Nas Teias do Mundo
Nonato Marques

A Bahia como que está ressurgindo para a poesia. O que não é de admirar porque ela mesma é um poema da natureza feito de sal, de verde. De mar, de praias e de paisagens pinturescas e românticas. Não pode, pois por tudo isto, fugir ao seu destino telúrico de "verde ninho murmuroso de eterna poesia", na clássica expressão de Ruy.

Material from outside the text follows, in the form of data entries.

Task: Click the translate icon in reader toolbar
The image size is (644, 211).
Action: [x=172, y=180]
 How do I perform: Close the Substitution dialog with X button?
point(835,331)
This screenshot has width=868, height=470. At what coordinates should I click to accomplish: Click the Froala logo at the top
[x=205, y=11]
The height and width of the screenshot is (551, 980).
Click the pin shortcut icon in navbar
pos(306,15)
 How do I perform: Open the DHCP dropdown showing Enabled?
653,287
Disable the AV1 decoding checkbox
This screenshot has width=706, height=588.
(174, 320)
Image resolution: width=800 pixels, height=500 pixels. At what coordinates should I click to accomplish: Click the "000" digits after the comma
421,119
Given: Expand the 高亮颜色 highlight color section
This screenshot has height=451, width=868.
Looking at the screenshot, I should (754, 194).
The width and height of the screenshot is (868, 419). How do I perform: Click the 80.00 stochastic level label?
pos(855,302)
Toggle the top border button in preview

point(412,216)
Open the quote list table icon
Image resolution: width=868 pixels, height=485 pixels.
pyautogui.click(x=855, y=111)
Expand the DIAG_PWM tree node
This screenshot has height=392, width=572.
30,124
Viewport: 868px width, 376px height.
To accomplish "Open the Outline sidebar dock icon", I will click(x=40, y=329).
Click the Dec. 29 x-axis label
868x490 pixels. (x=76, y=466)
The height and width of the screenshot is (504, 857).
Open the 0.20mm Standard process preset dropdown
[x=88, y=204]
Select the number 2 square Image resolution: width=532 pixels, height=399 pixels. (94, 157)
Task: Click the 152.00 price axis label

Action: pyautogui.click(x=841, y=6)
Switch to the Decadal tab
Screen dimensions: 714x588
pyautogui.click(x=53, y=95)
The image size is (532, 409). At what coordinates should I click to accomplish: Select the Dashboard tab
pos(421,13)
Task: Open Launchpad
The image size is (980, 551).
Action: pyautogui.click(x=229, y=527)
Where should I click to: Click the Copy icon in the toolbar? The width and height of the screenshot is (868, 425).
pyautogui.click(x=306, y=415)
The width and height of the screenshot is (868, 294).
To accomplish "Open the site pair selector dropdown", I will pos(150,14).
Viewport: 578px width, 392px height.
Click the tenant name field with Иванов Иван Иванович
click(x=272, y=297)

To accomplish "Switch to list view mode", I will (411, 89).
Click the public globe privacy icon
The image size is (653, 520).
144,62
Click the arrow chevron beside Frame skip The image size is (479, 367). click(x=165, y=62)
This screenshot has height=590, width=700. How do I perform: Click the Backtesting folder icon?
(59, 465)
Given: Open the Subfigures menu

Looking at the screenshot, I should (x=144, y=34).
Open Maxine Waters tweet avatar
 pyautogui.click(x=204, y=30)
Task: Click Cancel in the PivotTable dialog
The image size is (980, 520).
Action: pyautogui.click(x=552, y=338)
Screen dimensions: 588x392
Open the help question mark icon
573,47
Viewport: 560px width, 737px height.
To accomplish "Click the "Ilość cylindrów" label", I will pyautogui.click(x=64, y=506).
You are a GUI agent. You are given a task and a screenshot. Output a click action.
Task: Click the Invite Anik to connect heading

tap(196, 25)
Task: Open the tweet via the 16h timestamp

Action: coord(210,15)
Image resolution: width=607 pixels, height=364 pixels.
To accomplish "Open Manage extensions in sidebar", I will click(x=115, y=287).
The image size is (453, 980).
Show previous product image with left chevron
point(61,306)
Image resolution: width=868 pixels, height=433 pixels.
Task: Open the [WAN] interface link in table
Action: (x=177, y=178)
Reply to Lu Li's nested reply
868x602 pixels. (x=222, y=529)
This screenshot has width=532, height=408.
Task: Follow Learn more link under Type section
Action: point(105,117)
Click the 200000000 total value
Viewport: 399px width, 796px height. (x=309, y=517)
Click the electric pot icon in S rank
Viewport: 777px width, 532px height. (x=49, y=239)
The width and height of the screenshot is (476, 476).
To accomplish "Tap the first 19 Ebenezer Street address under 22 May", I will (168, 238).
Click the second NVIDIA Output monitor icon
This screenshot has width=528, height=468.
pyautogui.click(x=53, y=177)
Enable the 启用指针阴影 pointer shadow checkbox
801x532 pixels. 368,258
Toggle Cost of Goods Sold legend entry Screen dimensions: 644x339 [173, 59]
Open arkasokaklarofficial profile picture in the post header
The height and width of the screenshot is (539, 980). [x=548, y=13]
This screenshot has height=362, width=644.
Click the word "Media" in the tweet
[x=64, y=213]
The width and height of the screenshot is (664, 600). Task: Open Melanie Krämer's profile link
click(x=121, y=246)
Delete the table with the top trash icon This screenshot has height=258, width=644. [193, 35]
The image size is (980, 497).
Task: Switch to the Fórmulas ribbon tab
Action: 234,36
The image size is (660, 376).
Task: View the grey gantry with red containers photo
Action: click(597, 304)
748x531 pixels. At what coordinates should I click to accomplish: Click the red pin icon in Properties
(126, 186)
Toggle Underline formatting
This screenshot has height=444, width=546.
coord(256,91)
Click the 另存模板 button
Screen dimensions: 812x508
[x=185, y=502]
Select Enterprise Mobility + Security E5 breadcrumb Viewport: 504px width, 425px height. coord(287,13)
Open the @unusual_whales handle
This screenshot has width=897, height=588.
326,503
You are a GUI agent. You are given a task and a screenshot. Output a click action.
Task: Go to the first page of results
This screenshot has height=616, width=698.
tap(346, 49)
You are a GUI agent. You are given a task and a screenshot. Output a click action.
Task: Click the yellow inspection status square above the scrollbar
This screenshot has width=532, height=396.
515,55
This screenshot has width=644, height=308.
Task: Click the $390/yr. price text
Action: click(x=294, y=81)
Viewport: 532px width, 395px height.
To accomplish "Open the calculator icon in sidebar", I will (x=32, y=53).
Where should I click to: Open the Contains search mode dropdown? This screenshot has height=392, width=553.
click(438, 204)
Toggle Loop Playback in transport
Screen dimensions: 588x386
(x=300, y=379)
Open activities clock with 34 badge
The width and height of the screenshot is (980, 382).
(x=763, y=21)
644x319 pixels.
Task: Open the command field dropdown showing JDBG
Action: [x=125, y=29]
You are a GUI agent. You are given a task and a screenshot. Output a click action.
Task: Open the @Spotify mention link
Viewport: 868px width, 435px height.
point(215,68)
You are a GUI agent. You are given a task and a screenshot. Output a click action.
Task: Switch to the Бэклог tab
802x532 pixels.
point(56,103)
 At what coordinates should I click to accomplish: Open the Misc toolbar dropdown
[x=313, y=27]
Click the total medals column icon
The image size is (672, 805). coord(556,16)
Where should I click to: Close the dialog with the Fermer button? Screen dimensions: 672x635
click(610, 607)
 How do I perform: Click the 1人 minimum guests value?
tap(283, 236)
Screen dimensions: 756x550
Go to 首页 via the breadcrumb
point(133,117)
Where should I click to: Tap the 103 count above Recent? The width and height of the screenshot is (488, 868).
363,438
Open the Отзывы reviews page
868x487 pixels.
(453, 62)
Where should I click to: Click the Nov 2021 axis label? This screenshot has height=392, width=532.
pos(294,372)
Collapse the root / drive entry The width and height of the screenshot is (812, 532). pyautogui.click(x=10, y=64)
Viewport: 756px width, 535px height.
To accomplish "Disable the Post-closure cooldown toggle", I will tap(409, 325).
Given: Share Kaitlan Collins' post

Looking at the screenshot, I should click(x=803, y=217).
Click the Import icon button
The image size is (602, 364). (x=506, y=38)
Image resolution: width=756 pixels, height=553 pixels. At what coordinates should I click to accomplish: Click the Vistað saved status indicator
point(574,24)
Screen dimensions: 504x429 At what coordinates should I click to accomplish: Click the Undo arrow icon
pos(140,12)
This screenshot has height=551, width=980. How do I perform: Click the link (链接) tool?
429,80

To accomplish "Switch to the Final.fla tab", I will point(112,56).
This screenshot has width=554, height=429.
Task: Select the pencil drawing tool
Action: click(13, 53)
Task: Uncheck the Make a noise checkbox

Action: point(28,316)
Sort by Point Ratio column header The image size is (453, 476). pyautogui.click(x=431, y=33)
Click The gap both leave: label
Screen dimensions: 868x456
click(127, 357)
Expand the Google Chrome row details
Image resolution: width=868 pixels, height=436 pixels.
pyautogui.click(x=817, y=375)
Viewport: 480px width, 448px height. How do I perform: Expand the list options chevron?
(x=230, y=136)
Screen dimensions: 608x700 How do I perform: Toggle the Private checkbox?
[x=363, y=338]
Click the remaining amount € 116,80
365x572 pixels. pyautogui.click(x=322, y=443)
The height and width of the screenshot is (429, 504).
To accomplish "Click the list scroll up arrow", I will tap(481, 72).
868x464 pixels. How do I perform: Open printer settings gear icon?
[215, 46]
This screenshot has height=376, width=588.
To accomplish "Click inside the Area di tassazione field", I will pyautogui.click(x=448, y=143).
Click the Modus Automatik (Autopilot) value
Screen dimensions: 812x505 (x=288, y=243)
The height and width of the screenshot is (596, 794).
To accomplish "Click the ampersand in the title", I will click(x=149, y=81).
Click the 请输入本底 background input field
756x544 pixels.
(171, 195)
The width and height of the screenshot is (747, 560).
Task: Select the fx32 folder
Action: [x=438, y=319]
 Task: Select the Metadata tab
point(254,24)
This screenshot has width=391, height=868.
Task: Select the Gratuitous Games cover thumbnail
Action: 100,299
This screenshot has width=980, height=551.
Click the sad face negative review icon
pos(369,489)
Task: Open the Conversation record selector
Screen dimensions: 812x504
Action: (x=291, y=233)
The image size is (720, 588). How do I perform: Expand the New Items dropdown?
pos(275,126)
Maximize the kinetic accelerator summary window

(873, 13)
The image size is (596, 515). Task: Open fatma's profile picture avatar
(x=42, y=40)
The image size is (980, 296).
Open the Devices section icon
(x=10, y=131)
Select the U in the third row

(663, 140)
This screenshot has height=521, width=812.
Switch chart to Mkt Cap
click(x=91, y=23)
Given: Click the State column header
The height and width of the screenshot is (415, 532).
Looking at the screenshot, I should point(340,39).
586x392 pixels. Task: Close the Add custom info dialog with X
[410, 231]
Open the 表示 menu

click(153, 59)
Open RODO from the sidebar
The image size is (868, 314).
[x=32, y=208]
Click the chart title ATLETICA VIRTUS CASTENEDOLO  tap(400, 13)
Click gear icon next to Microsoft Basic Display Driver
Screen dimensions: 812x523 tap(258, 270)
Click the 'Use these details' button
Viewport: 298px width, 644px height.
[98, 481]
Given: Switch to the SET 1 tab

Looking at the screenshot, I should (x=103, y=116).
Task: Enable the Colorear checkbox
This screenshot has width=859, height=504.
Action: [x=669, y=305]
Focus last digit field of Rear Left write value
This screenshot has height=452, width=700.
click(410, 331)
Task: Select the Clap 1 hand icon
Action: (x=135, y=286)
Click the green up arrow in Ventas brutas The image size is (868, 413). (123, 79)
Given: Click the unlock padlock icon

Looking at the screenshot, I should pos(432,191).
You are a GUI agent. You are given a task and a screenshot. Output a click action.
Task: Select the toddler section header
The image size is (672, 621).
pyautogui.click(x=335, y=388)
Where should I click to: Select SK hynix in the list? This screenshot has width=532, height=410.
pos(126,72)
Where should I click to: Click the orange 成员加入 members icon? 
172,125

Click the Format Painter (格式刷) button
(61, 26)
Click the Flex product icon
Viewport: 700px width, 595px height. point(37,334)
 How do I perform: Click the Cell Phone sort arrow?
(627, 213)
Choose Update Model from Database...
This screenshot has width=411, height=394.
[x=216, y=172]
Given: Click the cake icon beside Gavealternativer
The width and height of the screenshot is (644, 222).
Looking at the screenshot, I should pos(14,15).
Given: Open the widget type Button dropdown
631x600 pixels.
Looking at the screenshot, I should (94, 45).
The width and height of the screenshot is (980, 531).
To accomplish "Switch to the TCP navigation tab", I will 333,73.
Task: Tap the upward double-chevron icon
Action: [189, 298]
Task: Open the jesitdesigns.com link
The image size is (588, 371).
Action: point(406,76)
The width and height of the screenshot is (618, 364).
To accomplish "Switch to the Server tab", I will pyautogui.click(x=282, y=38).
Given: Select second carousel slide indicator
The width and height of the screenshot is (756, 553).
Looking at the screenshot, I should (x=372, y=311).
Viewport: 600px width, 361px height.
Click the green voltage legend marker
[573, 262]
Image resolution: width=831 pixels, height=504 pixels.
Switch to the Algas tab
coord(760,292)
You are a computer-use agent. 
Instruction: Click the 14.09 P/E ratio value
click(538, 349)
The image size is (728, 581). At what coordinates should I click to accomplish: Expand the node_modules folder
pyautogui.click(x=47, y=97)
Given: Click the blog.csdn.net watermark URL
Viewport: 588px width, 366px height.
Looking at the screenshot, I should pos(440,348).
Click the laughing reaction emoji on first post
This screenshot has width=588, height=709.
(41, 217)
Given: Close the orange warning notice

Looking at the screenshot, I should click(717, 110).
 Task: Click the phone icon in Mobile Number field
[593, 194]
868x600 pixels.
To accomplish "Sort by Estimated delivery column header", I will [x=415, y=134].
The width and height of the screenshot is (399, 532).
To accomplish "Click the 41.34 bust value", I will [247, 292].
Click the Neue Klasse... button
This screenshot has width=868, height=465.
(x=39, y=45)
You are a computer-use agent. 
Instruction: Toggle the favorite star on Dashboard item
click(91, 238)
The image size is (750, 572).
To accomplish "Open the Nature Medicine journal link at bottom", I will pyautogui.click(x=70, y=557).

Talvez, por essa mágica predestinação, é que aqui tenham nascido tantos poetas, entre os quais sobressai Castro Alves, o condor da poesia americana, cujo vôo foi além das culminâncias, equiparando-se aos maiores gênios poéticos da Humanidade.

Embora, na Bahia de hoje, desponte e se incentive o espírito pragmático, ninguém poderá jamais desvinculá-la do seu fatalismo poético, através do qual ela exerce um fascínio excepcional sobre os artistas e um sortilégio profundo sobre todas almas.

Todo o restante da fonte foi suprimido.